Smith: Time for GOP to govern with results

After its introduction and before its withdrawal, House Majority Leader Kevin McCarthy, R-Calif., attempts to explain his party's move to end the independent Office of Government Ethics during a network television interview on Capitol Hill in Washington last week.
After its introduction and before its withdrawal, House Majority Leader Kevin McCarthy, R-Calif., attempts to explain his party's move to end the independent Office of Government Ethics during a network television interview on Capitol Hill in Washington last week.
photo Robin Smith

The election cycles of 2006 and 2008 saw the rise of candidates for both chambers of the U.S. Congress, incumbents and new faces alike on the political center-right, who spoke of the urgent need to address several issues.

Among those issues most often cited were reforming illegal immigration, stopping the out-of-control federal spending that has exploded our national debt and the need for tax reform that involves a simpler, fairer method to avoid taxing work and productivity.

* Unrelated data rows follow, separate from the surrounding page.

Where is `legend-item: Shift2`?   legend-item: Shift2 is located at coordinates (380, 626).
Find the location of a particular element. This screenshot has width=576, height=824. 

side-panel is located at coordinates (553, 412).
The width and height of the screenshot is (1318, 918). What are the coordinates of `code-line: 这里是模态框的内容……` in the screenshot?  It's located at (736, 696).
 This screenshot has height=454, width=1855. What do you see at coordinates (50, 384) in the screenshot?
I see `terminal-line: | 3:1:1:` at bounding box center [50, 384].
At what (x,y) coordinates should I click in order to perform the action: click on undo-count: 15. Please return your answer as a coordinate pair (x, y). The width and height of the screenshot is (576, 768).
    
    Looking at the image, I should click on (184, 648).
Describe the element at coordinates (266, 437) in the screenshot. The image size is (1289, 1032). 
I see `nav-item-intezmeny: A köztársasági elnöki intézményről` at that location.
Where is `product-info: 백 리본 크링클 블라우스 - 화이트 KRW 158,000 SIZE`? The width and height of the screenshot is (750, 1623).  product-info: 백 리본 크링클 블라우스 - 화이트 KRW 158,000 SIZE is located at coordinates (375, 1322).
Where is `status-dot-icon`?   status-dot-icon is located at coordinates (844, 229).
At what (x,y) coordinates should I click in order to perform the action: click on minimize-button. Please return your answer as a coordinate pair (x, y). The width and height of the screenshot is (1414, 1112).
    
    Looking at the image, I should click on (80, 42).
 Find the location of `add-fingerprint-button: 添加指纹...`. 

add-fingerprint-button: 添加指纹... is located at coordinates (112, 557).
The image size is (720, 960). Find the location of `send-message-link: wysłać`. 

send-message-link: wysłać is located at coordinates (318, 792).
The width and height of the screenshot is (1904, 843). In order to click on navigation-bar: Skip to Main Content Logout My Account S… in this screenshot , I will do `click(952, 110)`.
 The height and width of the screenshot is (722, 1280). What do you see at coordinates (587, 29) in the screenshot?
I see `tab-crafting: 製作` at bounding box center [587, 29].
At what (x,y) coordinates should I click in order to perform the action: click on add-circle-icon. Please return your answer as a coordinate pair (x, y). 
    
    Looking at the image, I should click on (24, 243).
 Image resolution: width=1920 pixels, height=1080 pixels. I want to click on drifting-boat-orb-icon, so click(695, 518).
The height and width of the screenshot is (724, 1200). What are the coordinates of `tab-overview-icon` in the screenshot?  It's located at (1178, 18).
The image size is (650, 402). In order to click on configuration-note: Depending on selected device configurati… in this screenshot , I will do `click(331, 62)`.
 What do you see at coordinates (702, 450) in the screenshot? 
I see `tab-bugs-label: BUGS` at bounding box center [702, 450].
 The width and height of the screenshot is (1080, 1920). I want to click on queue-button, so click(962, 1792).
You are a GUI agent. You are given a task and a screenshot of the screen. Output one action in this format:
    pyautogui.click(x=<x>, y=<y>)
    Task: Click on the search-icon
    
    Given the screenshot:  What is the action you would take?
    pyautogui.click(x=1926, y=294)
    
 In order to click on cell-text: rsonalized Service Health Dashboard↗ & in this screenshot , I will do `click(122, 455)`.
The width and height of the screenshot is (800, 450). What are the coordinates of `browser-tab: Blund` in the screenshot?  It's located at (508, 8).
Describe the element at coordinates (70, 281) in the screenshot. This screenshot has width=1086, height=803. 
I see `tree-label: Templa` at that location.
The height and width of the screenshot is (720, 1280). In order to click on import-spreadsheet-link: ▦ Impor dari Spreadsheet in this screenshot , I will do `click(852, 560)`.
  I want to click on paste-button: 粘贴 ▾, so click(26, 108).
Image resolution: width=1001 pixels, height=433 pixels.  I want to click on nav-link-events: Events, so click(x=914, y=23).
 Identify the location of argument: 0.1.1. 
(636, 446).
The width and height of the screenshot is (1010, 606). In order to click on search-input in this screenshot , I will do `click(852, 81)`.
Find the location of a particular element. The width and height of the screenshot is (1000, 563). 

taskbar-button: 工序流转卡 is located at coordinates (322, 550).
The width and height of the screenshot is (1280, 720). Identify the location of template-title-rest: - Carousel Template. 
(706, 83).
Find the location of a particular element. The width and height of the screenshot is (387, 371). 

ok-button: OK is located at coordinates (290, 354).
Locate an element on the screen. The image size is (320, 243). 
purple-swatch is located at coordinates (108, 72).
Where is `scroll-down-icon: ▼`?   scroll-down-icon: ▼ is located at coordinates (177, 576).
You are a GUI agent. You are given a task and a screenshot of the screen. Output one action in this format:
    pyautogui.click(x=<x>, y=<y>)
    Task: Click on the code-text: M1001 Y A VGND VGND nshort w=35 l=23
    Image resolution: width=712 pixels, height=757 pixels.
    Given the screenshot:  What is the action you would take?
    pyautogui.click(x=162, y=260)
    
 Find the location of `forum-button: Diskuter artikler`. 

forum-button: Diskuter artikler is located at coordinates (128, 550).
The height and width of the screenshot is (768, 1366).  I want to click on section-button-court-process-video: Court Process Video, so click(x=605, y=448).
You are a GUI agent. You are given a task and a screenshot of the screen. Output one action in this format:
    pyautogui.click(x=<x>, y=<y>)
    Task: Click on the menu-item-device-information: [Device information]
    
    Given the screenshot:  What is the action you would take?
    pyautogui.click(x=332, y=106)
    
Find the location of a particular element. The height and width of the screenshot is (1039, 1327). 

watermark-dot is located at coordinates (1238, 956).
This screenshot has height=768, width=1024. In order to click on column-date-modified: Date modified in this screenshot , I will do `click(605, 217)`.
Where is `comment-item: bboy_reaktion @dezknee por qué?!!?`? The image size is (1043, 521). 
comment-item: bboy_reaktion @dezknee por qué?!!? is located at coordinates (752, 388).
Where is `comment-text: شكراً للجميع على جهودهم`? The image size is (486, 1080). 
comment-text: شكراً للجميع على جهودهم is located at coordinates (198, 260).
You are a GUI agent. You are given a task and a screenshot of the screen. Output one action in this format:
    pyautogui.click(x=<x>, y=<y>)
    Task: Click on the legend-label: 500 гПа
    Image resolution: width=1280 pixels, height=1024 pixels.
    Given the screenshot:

In 2010, the election cycle of the GOP included these items, which had not been formally addressed, and added the demand for the repeal of Obamacare, which had passed and was signed into law in March of that year without any Republican input or votes.

Now, 10 years later, those who have run as Republicans hold the majority in the U.S. House, the U.S. Senate and the White House. Let's make this really simple: After the working class uprising in the 2016 election, with public distrust of Washington, D.C., politicians and the media at an all-time high, the clock has started and folks are keeping score.

Last Tuesday, the 115th Congress convened after the oath of office was administered to members of the upper and lower chambers at noon. Hours before, votes taken in the House Republican caucus to dissolve the House Office of Congressional Ethics were nothing short of stupid.

After a decade of promising to get significant reforms passed with excuses each cycle that "the math doesn't add up" in failing to make good on those pledges, the first thing you do is eliminate a body that permits average Americans to file ethics complaints against those entrusted to serve! Really?

After a quick about-face following a social media post by President-elect Donald Trump challenging, "With all that Congress has to work on, do they really have to make the weakening of the independent ethics watchdog ," the House decided there were bigger issues on the agenda.

Here, for the GOP majority, is a quick reference guide that itemizes the promises of 2016 and the past:

- Obamacare repeal to end the explosive insurance premium costs and out-of-pocket expenses for patients who dare to use their insurance. It's time for those "free market solutions."

- Legal immigration enforcement with the immediate removal of criminal aliens. The selective enforcement of our laws has created the problem. Enforce those laws on the books or change them.

- Whether it's a flat tax, a fair tax or whatever you call it, the idiocy of taxing productivity means you get less of it. The laboratories of the states prove that individuals and companies move to states with level and fair tax structures.

- Entitlement reform that protects the authentic safety net that is a necessity for temporary assistance but eliminates the generational dependency on a government as a keeper, especially for able-bodied adults.

- Prioritize American interests through national security, immigration law, economic policy and authentically fair trade deals versus the interests of globalists - or more simply, multi-national financiers and companies.

- Identify America's enemies and allies and stand fiercely against the one or firmly with the other for the singular purpose of victory for liberty and freedom.

As one who has worked in a few campaigns, I can say unequivocally that the palpable disgust of the voting public is not a mirage and must be confronted. The 2016 election was a watershed event for politics. Now, there's a demand for results, a fatigue with those who live a separate existence from the consequences of failed policy and selective enforcement of law, and a paradigm shift from the assumption that marketing transcends good policy.

GOP, let's govern.

Robin Smith, a former chairwoman of the Tennessee Republican Party, owns Rivers Edge Alliance.